Operação mira rede bilionária do PCC com motéis, lojas do Boticário e prédios em Santos

A Receita Federal, com apoio da Polícia Militar de São Paulo, deflagrou nesta quinta-feira (10) uma operação contra um esquema de ocultação de patrimônio atribuído a Flávio Silvério Siqueira, conhecido como Flavinho, suspeito de ligação com o Primeiro Comando da Capital (PCC). Segundo as investigações, o grupo movimentou cerca de R$ 450 milhões entre 2020 e 2024 e criou uma rede de empresas de fachada para lavar dinheiro e esconder bens de alto valor.

De acordo com a Receita, o esquema usava mais de 60 motéis registrados em nome de laranjas e controlava 98 lojas da franquia O Boticário, que juntas faturaram cerca de R$ 1 bilhão. A organização também atuava no setor imobiliário: desde 2010, participou da construção de 14 prédios residenciais em Santos, com movimentação de R$ 260 milhões.

As investigações apontam ainda que o grupo administrava cerca de 200 postos de combustíveis ligados a uma única prestadora de serviços associada à quadrilha. Segundo a Receita, os bens já identificados representam apenas 10% do patrimônio real dos investigados.

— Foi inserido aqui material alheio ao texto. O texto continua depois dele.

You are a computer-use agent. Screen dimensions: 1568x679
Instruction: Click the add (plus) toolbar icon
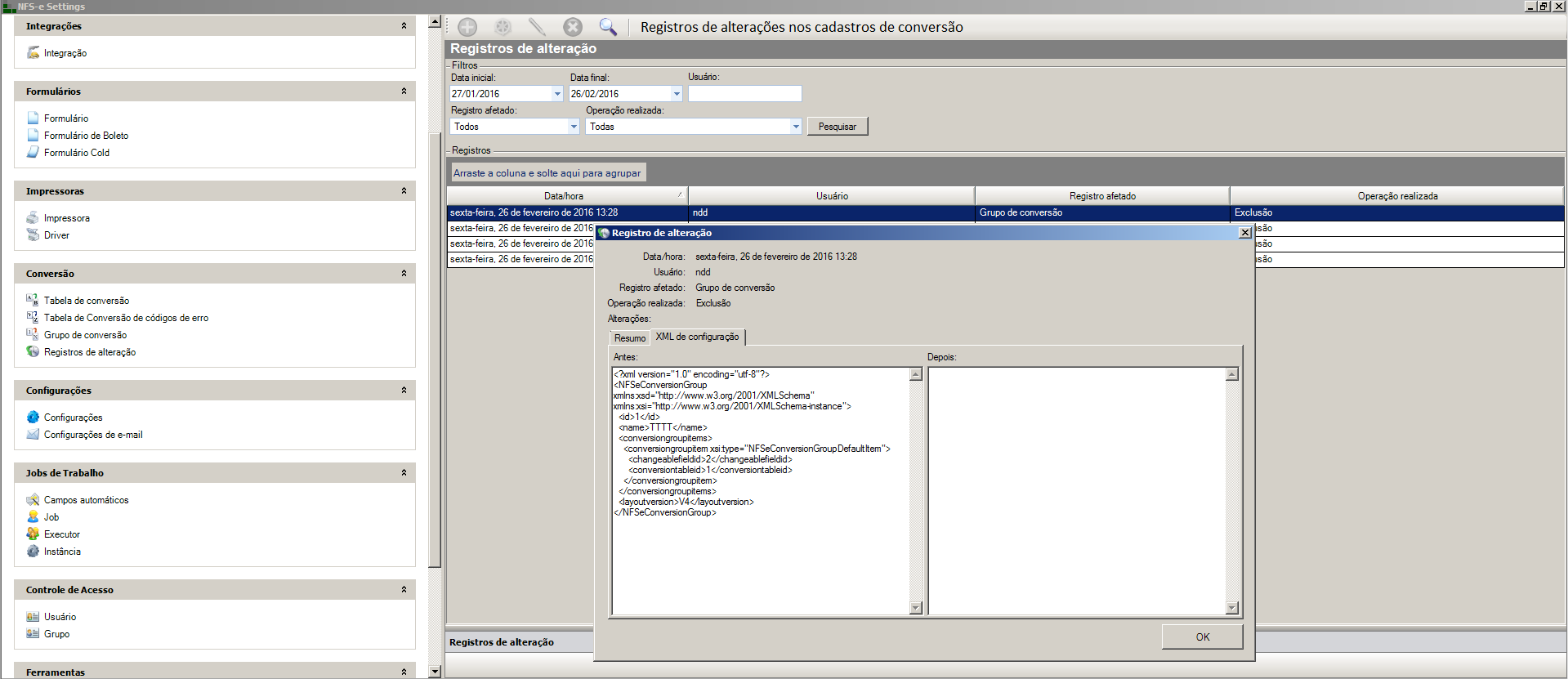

Entre os bens apreendidos estão um iate de 23 metros, um helicóptero modelo Augusta A109E, uma Lamborghini Urus e terrenos de motéis avaliados em mais de R$ 20 milhões. As autoridades afirmam que as empresas serviam para dar aparência de legalidade ao dinheiro proveniente de atividades ilícitas.

Os suspeitos podem responder por lavagem de dinheiro, sonegação fiscal e formação de organização criminosa. A Receita informou que o caso segue sob sigilo fiscal e que novas fases da operação não estão descartadas.